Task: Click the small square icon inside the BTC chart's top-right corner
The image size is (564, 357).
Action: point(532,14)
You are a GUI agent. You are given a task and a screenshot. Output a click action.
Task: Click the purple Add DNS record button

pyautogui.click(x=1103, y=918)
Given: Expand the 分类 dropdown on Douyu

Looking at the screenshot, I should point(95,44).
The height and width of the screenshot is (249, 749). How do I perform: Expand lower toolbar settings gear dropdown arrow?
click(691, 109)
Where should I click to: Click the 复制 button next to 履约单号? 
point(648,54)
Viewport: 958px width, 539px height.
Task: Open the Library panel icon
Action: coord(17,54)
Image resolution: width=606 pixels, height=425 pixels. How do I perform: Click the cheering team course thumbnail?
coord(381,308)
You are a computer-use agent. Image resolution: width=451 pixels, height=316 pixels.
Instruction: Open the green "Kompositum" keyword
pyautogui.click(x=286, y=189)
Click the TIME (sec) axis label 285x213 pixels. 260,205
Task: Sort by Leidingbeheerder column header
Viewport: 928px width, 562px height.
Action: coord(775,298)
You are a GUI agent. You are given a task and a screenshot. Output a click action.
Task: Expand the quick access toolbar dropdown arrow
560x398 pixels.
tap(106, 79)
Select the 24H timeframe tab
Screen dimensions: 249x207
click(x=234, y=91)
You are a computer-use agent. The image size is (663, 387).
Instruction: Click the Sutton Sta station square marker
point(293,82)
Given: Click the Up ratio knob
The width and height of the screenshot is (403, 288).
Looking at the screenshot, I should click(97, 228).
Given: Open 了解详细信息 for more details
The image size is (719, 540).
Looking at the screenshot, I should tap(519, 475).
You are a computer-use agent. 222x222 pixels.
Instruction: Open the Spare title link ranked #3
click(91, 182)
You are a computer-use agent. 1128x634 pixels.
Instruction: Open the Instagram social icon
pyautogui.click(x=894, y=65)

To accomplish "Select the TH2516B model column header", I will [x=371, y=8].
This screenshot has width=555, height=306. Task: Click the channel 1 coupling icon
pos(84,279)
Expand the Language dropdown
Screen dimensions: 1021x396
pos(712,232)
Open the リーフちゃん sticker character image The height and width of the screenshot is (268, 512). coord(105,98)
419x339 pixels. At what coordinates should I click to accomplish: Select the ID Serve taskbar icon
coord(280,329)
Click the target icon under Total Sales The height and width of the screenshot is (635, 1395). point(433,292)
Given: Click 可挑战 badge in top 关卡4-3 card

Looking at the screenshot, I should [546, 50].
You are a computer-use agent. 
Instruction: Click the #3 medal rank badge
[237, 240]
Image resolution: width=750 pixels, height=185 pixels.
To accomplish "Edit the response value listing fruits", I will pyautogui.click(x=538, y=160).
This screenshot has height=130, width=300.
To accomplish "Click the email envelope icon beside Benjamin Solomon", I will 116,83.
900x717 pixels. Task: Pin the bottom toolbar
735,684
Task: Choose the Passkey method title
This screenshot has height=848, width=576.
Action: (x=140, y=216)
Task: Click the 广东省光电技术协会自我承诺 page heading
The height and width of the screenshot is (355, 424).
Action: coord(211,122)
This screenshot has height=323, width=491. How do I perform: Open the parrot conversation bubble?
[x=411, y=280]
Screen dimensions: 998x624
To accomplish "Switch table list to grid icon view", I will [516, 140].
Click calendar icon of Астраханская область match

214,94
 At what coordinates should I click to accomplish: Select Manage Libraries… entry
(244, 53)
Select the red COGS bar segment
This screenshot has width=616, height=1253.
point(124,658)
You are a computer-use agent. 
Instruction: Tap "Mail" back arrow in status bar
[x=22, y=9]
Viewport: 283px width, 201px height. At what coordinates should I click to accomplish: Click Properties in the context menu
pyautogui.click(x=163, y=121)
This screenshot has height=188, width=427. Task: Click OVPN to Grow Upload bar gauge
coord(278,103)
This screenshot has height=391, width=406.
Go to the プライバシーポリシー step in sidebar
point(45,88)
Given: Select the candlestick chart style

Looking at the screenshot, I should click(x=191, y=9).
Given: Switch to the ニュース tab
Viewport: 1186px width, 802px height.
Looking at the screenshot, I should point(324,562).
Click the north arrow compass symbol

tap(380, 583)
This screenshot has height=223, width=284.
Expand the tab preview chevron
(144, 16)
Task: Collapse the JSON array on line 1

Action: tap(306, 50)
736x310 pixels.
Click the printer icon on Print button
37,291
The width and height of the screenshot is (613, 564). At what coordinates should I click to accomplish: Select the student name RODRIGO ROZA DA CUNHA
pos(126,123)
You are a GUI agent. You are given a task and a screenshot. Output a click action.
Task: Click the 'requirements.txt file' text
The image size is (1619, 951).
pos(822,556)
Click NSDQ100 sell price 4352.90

* * * *

Produce a verbatim transcript of the material above.

◆ Solution
Task: Click the small square icon inside the BTC chart's top-right corner
The image size is (564, 357).
Action: point(532,14)
You are a GUI agent. You are given a task and a screenshot. Output a click action.
Task: Click the purple Add DNS record button

pyautogui.click(x=1103, y=918)
Given: Expand the 分类 dropdown on Douyu

Looking at the screenshot, I should point(95,44).
The height and width of the screenshot is (249, 749). How do I perform: Expand lower toolbar settings gear dropdown arrow?
click(691, 109)
Where should I click to: Click the 复制 button next to 履约单号? 
point(648,54)
Viewport: 958px width, 539px height.
Task: Open the Library panel icon
Action: coord(17,54)
Image resolution: width=606 pixels, height=425 pixels. How do I perform: Click the cheering team course thumbnail?
coord(381,308)
You are a computer-use agent. Image resolution: width=451 pixels, height=316 pixels.
Instruction: Open the green "Kompositum" keyword
pyautogui.click(x=286, y=189)
Click the TIME (sec) axis label 285x213 pixels. 260,205
Task: Sort by Leidingbeheerder column header
Viewport: 928px width, 562px height.
Action: coord(775,298)
You are a GUI agent. You are given a task and a screenshot. Output a click action.
Task: Expand the quick access toolbar dropdown arrow
560x398 pixels.
tap(106, 79)
Select the 24H timeframe tab
Screen dimensions: 249x207
click(x=234, y=91)
You are a computer-use agent. The image size is (663, 387).
Instruction: Click the Sutton Sta station square marker
point(293,82)
Given: Click the Up ratio knob
The width and height of the screenshot is (403, 288).
Looking at the screenshot, I should click(97, 228).
Given: Open 了解详细信息 for more details
The image size is (719, 540).
Looking at the screenshot, I should tap(519, 475).
You are a computer-use agent. 222x222 pixels.
Instruction: Open the Spare title link ranked #3
click(91, 182)
You are a computer-use agent. 1128x634 pixels.
Instruction: Open the Instagram social icon
pyautogui.click(x=894, y=65)

To accomplish "Select the TH2516B model column header", I will [x=371, y=8].
This screenshot has width=555, height=306. Task: Click the channel 1 coupling icon
pos(84,279)
Expand the Language dropdown
Screen dimensions: 1021x396
pos(712,232)
Open the リーフちゃん sticker character image The height and width of the screenshot is (268, 512). coord(105,98)
419x339 pixels. At what coordinates should I click to accomplish: Select the ID Serve taskbar icon
coord(280,329)
Click the target icon under Total Sales The height and width of the screenshot is (635, 1395). point(433,292)
Given: Click 可挑战 badge in top 关卡4-3 card

Looking at the screenshot, I should [546, 50].
You are a computer-use agent. 
Instruction: Click the #3 medal rank badge
[237, 240]
Image resolution: width=750 pixels, height=185 pixels.
To accomplish "Edit the response value listing fruits", I will pyautogui.click(x=538, y=160).
This screenshot has height=130, width=300.
To accomplish "Click the email envelope icon beside Benjamin Solomon", I will 116,83.
900x717 pixels. Task: Pin the bottom toolbar
735,684
Task: Choose the Passkey method title
This screenshot has height=848, width=576.
Action: (x=140, y=216)
Task: Click the 广东省光电技术协会自我承诺 page heading
The height and width of the screenshot is (355, 424).
Action: coord(211,122)
This screenshot has height=323, width=491. How do I perform: Open the parrot conversation bubble?
[x=411, y=280]
Screen dimensions: 998x624
To accomplish "Switch table list to grid icon view", I will [516, 140].
Click calendar icon of Астраханская область match

214,94
 At what coordinates should I click to accomplish: Select Manage Libraries… entry
(244, 53)
Select the red COGS bar segment
This screenshot has width=616, height=1253.
point(124,658)
You are a computer-use agent. 
Instruction: Tap "Mail" back arrow in status bar
[x=22, y=9]
Viewport: 283px width, 201px height. At what coordinates should I click to accomplish: Click Properties in the context menu
pyautogui.click(x=163, y=121)
This screenshot has height=188, width=427. Task: Click OVPN to Grow Upload bar gauge
coord(278,103)
This screenshot has height=391, width=406.
Go to the プライバシーポリシー step in sidebar
point(45,88)
Given: Select the candlestick chart style

Looking at the screenshot, I should click(x=191, y=9).
Given: Switch to the ニュース tab
Viewport: 1186px width, 802px height.
Looking at the screenshot, I should point(324,562).
Click the north arrow compass symbol

tap(380, 583)
This screenshot has height=223, width=284.
Expand the tab preview chevron
(144, 16)
Task: Collapse the JSON array on line 1

Action: tap(306, 50)
736x310 pixels.
Click the printer icon on Print button
37,291
The width and height of the screenshot is (613, 564). At what coordinates should I click to accomplish: Select the student name RODRIGO ROZA DA CUNHA
pos(126,123)
You are a GUI agent. You are given a task and a screenshot. Output a click action.
Task: Click the 'requirements.txt file' text
The image size is (1619, 951).
pos(822,556)
Click NSDQ100 sell price 4352.90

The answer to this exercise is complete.